_Information_.
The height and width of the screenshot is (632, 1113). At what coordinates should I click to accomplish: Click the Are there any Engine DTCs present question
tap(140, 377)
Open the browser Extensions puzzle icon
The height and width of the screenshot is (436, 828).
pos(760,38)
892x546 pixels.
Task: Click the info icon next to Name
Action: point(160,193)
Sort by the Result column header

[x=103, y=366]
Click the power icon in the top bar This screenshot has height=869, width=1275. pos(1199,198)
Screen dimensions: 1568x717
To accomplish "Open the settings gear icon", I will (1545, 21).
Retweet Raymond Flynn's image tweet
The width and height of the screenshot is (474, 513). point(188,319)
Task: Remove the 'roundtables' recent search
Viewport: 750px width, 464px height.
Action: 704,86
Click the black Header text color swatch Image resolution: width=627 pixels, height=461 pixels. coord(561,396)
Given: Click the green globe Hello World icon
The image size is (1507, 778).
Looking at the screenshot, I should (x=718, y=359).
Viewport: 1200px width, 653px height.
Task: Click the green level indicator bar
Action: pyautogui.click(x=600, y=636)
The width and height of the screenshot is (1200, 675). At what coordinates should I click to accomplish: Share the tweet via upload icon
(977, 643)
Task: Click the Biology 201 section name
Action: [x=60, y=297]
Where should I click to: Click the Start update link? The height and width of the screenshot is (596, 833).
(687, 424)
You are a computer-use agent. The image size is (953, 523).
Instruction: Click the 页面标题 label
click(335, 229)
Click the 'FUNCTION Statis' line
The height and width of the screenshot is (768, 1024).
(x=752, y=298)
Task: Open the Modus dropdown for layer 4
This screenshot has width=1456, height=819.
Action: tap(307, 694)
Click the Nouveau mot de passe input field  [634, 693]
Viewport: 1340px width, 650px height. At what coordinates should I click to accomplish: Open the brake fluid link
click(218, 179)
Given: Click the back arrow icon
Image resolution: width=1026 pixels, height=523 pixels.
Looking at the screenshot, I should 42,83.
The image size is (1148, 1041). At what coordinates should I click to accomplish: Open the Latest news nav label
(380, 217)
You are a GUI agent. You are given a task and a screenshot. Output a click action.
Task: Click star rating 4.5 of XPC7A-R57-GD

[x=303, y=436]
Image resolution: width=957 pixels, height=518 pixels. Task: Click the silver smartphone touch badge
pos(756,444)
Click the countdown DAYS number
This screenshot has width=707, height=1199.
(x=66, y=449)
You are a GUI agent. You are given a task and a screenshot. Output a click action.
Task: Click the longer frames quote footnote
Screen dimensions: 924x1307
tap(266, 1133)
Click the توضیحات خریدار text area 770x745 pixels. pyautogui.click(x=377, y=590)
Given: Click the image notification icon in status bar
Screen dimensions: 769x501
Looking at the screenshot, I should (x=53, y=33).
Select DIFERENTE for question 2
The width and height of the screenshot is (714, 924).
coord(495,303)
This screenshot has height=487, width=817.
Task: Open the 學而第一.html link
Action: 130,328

_What is required_. The records given above are to be repeated in full, exactly.

_Result for this task_.
The height and width of the screenshot is (632, 1113). At what coordinates should I click to accomplish: Click the Are there any Engine DTCs present question
tap(140, 377)
Open the browser Extensions puzzle icon
The height and width of the screenshot is (436, 828).
pos(760,38)
892x546 pixels.
Task: Click the info icon next to Name
Action: point(160,193)
Sort by the Result column header

[x=103, y=366]
Click the power icon in the top bar This screenshot has height=869, width=1275. pos(1199,198)
Screen dimensions: 1568x717
To accomplish "Open the settings gear icon", I will (1545, 21).
Retweet Raymond Flynn's image tweet
The width and height of the screenshot is (474, 513). point(188,319)
Task: Remove the 'roundtables' recent search
Viewport: 750px width, 464px height.
Action: 704,86
Click the black Header text color swatch Image resolution: width=627 pixels, height=461 pixels. coord(561,396)
Given: Click the green globe Hello World icon
The image size is (1507, 778).
Looking at the screenshot, I should (x=718, y=359).
Viewport: 1200px width, 653px height.
Task: Click the green level indicator bar
Action: pyautogui.click(x=600, y=636)
The width and height of the screenshot is (1200, 675). At what coordinates should I click to accomplish: Share the tweet via upload icon
(977, 643)
Task: Click the Biology 201 section name
Action: [x=60, y=297]
Where should I click to: Click the Start update link? The height and width of the screenshot is (596, 833).
(687, 424)
You are a computer-use agent. The image size is (953, 523).
Instruction: Click the 页面标题 label
click(335, 229)
Click the 'FUNCTION Statis' line
The height and width of the screenshot is (768, 1024).
(x=752, y=298)
Task: Open the Modus dropdown for layer 4
This screenshot has width=1456, height=819.
Action: tap(307, 694)
Click the Nouveau mot de passe input field  [634, 693]
Viewport: 1340px width, 650px height. At what coordinates should I click to accomplish: Open the brake fluid link
click(218, 179)
Given: Click the back arrow icon
Image resolution: width=1026 pixels, height=523 pixels.
Looking at the screenshot, I should 42,83.
The image size is (1148, 1041). At what coordinates should I click to accomplish: Open the Latest news nav label
(380, 217)
You are a GUI agent. You are given a task and a screenshot. Output a click action.
Task: Click star rating 4.5 of XPC7A-R57-GD

[x=303, y=436]
Image resolution: width=957 pixels, height=518 pixels. Task: Click the silver smartphone touch badge
pos(756,444)
Click the countdown DAYS number
This screenshot has width=707, height=1199.
(x=66, y=449)
You are a GUI agent. You are given a task and a screenshot. Output a click action.
Task: Click the longer frames quote footnote
Screen dimensions: 924x1307
tap(266, 1133)
Click the توضیحات خریدار text area 770x745 pixels. pyautogui.click(x=377, y=590)
Given: Click the image notification icon in status bar
Screen dimensions: 769x501
Looking at the screenshot, I should (x=53, y=33).
Select DIFERENTE for question 2
The width and height of the screenshot is (714, 924).
coord(495,303)
This screenshot has height=487, width=817.
Task: Open the 學而第一.html link
Action: 130,328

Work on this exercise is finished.